Objectif:
Recopiez à l'identique les lignes des données situées entre le début et la ligne contenant « will [x=417, y=507]. », ces deux bornes comprises.

Données de localisation des éléments et du texte:
+++

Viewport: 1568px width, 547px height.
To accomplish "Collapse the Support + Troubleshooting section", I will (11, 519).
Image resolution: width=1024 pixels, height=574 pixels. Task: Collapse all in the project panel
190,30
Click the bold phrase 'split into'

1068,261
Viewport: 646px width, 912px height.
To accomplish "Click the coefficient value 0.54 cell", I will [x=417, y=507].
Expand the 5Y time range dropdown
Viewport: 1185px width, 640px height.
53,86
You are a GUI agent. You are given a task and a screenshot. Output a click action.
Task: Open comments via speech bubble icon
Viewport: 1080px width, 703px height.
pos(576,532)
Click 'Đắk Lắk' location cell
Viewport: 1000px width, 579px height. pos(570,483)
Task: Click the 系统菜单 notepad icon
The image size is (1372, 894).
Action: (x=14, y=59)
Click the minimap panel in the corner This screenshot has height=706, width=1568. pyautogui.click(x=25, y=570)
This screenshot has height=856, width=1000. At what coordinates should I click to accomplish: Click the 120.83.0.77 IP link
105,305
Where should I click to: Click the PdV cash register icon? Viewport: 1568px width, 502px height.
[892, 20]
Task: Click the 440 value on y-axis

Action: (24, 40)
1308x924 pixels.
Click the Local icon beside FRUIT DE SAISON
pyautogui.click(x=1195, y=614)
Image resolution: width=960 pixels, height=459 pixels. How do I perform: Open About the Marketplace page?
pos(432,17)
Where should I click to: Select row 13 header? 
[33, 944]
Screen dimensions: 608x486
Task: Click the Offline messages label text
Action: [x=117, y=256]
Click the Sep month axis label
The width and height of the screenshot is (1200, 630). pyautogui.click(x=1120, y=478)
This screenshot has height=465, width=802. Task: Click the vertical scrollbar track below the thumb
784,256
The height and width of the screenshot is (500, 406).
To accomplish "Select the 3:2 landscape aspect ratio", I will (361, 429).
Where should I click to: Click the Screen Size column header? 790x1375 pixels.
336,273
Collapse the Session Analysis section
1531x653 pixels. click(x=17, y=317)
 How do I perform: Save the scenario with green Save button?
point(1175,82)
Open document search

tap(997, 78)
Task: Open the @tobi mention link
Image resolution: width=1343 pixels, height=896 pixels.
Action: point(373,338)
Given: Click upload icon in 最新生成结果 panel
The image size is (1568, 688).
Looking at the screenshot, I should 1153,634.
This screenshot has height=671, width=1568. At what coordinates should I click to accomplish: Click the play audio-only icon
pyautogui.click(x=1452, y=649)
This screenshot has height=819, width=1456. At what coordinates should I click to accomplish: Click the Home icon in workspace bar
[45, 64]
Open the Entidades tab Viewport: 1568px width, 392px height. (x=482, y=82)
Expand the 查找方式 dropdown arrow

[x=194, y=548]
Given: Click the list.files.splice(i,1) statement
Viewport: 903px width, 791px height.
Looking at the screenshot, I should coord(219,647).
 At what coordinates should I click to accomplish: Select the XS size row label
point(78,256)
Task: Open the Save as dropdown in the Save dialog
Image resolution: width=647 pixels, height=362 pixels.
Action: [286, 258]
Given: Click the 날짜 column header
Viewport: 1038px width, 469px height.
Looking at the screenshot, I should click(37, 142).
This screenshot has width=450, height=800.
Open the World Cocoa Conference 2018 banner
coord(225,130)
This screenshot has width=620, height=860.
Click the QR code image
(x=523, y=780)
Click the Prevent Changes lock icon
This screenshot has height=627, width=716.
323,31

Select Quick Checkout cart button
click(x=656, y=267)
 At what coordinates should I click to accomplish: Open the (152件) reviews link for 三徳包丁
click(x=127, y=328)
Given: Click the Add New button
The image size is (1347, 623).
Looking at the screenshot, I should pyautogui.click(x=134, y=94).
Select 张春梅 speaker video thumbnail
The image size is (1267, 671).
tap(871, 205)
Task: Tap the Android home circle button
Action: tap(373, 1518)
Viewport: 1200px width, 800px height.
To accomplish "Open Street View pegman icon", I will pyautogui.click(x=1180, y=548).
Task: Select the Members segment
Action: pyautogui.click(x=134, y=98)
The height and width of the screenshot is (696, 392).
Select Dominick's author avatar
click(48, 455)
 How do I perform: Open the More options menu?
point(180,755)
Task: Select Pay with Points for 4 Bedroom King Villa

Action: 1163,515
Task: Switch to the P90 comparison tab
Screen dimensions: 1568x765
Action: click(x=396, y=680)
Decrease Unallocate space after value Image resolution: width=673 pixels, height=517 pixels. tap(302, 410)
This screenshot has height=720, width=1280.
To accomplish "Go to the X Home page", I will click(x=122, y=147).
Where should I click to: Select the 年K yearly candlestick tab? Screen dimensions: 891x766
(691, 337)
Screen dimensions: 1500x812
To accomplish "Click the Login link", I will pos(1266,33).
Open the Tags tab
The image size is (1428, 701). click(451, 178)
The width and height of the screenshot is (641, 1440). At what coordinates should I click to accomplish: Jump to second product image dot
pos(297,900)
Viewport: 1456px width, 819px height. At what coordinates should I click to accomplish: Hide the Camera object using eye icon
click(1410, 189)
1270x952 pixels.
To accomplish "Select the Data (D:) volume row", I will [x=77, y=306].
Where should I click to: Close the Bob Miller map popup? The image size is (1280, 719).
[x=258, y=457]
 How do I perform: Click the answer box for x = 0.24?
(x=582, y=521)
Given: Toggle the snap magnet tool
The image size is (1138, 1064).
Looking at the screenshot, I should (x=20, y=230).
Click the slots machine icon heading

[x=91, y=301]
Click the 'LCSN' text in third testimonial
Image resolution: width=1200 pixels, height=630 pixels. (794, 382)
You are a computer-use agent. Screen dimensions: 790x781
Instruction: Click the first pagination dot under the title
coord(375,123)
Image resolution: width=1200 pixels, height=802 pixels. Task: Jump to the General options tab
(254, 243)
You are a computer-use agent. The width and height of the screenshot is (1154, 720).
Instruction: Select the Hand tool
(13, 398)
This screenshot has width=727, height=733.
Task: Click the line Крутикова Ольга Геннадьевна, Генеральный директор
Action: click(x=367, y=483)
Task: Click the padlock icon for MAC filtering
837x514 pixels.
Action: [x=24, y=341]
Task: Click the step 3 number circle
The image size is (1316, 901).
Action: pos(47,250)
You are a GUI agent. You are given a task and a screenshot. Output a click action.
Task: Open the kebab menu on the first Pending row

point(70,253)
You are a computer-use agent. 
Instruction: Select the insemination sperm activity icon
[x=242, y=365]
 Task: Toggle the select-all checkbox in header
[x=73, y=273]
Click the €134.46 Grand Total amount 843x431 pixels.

+++

Résultat:
Viewport: 1568px width, 547px height.
To accomplish "Collapse the Support + Troubleshooting section", I will (11, 519).
Image resolution: width=1024 pixels, height=574 pixels. Task: Collapse all in the project panel
190,30
Click the bold phrase 'split into'

1068,261
Viewport: 646px width, 912px height.
To accomplish "Click the coefficient value 0.54 cell", I will [x=417, y=507].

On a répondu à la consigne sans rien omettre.